# Open tunings



## jem_legacy (Jun 8, 2007)

I was researching open tunings and one I came across was Open C. Very easy to play major chords as well as powerchords, much like drop C but better in my opinion. Would there be any other tunings like this and what songs can I play in open c. I know I can play pretty much anything from Devin Townsend and Led Zepplins "freinds" .


----------



## Drew (Jun 8, 2007)

I'm a big fan of Open G for slide - drop your E to a D, A to a G, and high E to a D. It's basically like an open A chord, but tuned down two frets. It's technically a major tuning, but for some reason it just rules for blues riffing, probably because there's a major third always available but there's some nice unison, 5th, 7th, and m3 stuff available around frets 3 and 5. 

Also, DADGAD rules both for spacey acoustic stuff, and surprisingly for heavy suspended Tool-like riffing.


----------



## All_¥our_Bass (Jun 8, 2007)

Open Am/D# (D#AEACE)

is pretty cool if you want to make some dark and somewhat dissonant chords while playing clean.

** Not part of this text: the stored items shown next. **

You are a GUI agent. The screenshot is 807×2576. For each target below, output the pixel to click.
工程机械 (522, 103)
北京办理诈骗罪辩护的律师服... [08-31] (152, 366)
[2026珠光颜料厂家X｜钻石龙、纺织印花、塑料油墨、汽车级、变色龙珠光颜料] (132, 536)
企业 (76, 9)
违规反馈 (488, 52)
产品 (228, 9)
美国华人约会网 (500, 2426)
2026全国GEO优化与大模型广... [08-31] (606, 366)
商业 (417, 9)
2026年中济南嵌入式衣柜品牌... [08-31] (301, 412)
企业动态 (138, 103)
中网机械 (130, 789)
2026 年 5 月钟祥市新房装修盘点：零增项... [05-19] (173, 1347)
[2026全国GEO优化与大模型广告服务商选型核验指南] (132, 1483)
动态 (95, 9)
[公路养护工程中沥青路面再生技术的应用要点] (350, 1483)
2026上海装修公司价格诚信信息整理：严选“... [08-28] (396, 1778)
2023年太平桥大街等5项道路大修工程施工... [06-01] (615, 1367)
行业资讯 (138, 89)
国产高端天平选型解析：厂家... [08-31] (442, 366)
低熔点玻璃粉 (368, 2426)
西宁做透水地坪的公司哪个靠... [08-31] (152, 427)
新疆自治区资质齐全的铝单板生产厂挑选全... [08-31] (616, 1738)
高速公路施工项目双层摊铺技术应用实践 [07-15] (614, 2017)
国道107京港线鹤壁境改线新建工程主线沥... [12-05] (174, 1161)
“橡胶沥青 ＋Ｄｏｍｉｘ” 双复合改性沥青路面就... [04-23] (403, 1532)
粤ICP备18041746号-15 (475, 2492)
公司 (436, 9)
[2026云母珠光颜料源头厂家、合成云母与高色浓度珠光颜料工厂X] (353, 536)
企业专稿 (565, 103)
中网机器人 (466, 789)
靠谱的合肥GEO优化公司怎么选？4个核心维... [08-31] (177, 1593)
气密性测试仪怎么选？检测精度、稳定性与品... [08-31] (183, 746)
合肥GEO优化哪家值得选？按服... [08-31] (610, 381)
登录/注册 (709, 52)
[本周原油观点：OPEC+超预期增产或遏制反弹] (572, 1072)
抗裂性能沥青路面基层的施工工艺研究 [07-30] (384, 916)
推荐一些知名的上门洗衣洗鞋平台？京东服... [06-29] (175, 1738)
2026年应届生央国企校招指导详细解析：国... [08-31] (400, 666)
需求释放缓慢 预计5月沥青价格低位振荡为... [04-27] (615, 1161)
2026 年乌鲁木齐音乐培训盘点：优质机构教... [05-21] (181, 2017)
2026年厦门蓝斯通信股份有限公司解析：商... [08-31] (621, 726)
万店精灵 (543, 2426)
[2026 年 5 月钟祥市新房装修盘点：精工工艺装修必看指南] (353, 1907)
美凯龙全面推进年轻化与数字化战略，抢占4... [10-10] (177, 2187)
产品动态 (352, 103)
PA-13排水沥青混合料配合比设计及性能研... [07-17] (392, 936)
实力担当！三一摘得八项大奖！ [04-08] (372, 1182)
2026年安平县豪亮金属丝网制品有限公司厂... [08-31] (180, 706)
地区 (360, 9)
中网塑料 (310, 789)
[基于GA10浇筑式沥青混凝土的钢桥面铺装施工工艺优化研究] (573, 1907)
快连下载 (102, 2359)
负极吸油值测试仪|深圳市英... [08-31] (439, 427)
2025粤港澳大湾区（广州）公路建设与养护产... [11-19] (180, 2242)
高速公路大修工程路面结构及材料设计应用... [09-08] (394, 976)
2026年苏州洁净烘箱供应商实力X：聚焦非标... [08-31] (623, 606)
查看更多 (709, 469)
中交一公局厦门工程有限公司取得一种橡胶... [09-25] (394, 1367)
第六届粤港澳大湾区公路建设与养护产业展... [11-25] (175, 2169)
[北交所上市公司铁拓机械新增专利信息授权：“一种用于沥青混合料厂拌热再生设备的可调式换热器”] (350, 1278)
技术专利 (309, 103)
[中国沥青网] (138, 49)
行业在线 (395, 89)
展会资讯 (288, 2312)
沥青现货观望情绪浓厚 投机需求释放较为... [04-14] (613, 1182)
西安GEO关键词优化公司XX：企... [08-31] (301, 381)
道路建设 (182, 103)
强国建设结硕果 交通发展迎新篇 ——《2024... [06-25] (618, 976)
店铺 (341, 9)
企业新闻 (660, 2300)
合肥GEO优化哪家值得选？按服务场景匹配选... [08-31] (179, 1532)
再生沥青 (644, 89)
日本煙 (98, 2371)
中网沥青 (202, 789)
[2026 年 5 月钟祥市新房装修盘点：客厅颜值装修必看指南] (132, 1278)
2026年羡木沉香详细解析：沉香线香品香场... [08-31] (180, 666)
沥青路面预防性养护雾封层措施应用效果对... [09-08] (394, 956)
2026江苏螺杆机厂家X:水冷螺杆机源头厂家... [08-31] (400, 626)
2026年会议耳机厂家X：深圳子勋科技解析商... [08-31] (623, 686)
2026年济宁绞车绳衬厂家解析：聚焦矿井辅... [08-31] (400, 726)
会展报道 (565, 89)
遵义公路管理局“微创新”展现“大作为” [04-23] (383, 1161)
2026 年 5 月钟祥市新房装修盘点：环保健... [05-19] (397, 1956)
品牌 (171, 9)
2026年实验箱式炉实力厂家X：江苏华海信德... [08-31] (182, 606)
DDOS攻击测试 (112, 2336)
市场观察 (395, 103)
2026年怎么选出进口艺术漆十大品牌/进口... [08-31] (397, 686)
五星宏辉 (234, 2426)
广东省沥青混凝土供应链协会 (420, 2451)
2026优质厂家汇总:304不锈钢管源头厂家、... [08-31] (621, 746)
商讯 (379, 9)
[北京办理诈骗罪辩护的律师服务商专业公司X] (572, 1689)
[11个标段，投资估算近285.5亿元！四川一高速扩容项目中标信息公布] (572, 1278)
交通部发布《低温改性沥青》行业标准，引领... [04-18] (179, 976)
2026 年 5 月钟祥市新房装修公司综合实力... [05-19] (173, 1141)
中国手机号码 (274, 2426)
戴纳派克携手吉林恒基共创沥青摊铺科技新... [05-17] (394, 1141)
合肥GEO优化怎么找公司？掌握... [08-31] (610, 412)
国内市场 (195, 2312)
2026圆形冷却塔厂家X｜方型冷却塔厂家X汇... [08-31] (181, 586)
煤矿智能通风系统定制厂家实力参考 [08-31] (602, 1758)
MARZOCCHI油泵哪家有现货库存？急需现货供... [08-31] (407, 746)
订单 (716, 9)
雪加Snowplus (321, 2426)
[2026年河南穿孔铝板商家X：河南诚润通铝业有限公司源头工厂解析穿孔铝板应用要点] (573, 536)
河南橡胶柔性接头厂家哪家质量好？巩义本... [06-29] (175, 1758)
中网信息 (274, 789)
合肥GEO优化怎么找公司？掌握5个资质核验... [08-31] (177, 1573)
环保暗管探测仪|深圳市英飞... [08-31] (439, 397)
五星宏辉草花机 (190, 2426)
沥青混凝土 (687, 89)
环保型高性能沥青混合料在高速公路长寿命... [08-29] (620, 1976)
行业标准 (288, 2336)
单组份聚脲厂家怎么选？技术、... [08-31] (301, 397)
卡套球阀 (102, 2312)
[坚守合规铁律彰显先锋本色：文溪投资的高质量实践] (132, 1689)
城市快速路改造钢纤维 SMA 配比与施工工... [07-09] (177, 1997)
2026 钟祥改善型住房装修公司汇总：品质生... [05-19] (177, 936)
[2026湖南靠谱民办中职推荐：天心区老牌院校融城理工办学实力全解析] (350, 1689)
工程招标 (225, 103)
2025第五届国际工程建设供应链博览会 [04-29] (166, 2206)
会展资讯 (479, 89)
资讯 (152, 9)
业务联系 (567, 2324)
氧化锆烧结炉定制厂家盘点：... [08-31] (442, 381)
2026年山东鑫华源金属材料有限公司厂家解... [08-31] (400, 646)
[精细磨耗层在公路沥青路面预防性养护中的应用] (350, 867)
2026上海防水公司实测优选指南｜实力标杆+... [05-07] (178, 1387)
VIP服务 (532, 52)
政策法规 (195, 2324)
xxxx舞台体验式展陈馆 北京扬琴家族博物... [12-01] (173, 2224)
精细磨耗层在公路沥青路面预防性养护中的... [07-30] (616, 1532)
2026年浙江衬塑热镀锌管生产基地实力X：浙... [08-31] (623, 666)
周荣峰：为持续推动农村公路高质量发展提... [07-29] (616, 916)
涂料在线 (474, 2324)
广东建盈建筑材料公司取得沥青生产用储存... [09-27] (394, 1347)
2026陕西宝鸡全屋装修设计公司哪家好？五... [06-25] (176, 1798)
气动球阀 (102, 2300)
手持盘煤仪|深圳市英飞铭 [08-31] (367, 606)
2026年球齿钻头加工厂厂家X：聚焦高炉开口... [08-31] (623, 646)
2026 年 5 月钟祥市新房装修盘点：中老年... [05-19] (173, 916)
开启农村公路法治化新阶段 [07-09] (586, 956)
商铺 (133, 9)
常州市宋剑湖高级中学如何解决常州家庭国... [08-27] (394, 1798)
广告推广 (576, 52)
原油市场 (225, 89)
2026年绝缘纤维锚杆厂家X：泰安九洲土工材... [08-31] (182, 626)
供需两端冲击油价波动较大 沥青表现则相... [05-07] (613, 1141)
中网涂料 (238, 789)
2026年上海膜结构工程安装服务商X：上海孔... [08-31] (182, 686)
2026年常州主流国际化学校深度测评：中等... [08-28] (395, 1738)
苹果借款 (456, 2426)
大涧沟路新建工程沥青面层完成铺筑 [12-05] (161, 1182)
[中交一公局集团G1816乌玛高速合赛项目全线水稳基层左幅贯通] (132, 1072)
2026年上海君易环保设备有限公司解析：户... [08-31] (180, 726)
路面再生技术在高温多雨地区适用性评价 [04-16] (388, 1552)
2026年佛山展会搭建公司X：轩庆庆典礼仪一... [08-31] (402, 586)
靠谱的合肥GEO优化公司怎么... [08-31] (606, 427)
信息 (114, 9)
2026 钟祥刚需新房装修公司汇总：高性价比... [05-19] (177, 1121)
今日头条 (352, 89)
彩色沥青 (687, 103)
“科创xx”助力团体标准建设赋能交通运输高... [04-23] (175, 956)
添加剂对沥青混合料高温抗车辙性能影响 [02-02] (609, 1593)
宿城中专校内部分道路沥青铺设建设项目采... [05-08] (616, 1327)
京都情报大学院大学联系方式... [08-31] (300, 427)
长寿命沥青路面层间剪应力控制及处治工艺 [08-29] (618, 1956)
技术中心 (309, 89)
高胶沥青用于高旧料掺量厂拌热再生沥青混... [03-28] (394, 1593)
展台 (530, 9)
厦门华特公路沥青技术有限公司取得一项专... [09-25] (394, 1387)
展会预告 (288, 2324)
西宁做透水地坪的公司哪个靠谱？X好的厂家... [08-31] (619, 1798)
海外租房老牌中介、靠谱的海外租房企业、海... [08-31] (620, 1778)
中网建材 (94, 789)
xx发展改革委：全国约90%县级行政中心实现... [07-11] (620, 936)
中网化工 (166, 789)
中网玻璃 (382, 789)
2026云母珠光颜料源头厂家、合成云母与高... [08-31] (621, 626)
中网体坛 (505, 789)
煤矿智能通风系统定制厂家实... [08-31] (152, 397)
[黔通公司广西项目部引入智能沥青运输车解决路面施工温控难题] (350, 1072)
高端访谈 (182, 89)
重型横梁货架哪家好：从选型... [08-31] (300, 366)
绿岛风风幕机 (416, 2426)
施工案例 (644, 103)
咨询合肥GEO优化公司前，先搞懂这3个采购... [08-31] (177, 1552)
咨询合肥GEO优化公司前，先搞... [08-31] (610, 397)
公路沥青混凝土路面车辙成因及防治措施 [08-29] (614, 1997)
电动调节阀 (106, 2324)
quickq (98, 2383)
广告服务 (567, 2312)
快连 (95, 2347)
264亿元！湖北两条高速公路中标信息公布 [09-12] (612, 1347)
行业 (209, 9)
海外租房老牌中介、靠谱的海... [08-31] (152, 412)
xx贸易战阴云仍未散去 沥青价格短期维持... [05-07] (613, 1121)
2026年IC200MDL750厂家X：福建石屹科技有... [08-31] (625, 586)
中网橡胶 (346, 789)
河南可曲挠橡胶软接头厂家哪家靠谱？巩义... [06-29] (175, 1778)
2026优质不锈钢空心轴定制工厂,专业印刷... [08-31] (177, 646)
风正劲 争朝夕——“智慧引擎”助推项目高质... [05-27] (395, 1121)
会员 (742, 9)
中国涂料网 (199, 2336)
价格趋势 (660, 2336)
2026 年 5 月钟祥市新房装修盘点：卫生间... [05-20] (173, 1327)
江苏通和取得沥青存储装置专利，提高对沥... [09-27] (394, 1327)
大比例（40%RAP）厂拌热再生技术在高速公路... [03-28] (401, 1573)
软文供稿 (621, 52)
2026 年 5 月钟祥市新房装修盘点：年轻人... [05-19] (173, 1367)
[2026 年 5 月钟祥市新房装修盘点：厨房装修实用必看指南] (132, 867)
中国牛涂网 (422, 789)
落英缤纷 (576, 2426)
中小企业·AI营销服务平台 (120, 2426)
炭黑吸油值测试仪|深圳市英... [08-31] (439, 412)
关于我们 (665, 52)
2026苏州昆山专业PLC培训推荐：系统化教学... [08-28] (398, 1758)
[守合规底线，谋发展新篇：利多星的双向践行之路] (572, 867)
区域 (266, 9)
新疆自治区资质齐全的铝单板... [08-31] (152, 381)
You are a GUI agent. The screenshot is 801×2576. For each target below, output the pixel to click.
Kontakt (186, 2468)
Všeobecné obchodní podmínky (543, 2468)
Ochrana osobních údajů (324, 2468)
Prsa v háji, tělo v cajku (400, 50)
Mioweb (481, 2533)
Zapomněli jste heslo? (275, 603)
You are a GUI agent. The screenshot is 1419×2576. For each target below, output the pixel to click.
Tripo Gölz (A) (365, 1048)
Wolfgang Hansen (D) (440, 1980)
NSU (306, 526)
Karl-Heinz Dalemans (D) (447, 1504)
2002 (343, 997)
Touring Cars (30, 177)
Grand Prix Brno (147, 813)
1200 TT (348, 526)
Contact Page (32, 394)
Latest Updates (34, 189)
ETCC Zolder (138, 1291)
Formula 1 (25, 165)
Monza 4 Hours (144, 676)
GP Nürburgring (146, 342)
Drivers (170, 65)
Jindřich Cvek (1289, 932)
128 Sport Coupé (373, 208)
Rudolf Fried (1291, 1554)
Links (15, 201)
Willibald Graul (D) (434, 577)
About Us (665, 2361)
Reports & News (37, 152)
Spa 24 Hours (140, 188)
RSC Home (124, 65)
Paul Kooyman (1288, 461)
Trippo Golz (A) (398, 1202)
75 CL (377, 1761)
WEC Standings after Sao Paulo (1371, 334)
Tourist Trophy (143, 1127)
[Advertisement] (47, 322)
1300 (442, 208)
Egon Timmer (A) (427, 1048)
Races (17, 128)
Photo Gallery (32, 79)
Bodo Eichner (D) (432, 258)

DADFAD is fun for black metal.


Tunning in thirds or fifths is pretty cool too.


----------



## Durero (Jun 9, 2007)

You might want to send a pm to Distressed Romeo - he's the tunings dude


----------



## Matt08642 (Jun 13, 2007)

Try Open C on a 7, GCGCGCE


----------



## distressed_romeo (Jun 13, 2007)

In addition to the ones mentioned, try CGDGAD. It's really versatile. Open E (EBEG#BE) is great for slide playing.


----------



## telecaster90 (Jun 22, 2007)

EAEEBE is a pretty cool one.


----------



## distressed_romeo (Jun 22, 2007)

Try DADGCD as a variation on DAGAD tuning. Cluster voicings a-go-go!


----------



## jem_legacy (Jun 27, 2007)

Matt08642 said:


> Try Open C on a 7, GCGCGCE



Already am, I like it. Im using 62 gauge for the low G on a 25.5 scale. I was going to try a 70 but it didnt fit through the tuning pegs! I was thinking of stripping the end, but that might ruin it. Any ideas on how to fix this problem?


----------



## Desecrated (Jun 27, 2007)

D-major ADADF#AD

D-Minor ADADFAD

D-majordom7 ADACF#AD

D-Minordom7 ADACFAD

D-9 ADADF#CE

D-Min9 ADADFCE

D-MAJ7 ADAD#F#AD#

D-dim A#DA#DFA#D



C-major GCGCGCE

C-Minor GCGCGCD#

C-major7 GCGCGA#E

C-Minor7 GCGCGA#D#

C-9 GCGCGA#D

C-Min9 GCGDGA#D#




B-7 AD#AD#F#HD#

B-Minor7 ADADF#HD

B -Minor ADHF#HF#H

These are the tunings I use for slide


----------



## distressed_romeo (Jun 30, 2007)

DADGAE is another great one to experiment with, as is Joni Mitchell's Dadd9 tuning; DAEF#AD.


----------



## MrJack (Sep 18, 2007)

I believe Mattias IA Eklundh uses DADGAD for some songs. He also uses tunings like BG#C#F#F#C# and BbG#C#F#G#C#.


----------



## All_¥our_Bass (Sep 19, 2007)

Open DMaj6
DADF#BD


----------



## distressed_romeo (Sep 19, 2007)

EBEF#BE's been working well for me recently...


----------



## distressed_romeo (Sep 19, 2007)

Tunings & Titles Song Database
stropes.com

Compendiums of Michael Hedges and Preston Reeds tunings...


----------



## soldierkahn (Sep 19, 2007)

My absolute favorite open tuning is Open D5 - DADADD. The unisoned high strings add a lot of flavor to octave chords. One major band that used that alot was Creed. Mark Tremonti loved using that tuning....he also used it on Open Your Eyes off the Alter Bridge debut


----------



## lowlowlow (Nov 24, 2007)

Open A# (A#FA#FD) on a baritone.


----------



## MF_Kitten (Dec 17, 2007)

i like GDGDGBD for the 7 string... and CGCGCE for the 6 string.

if you can go low on the 6 string, try AEAEAE


----------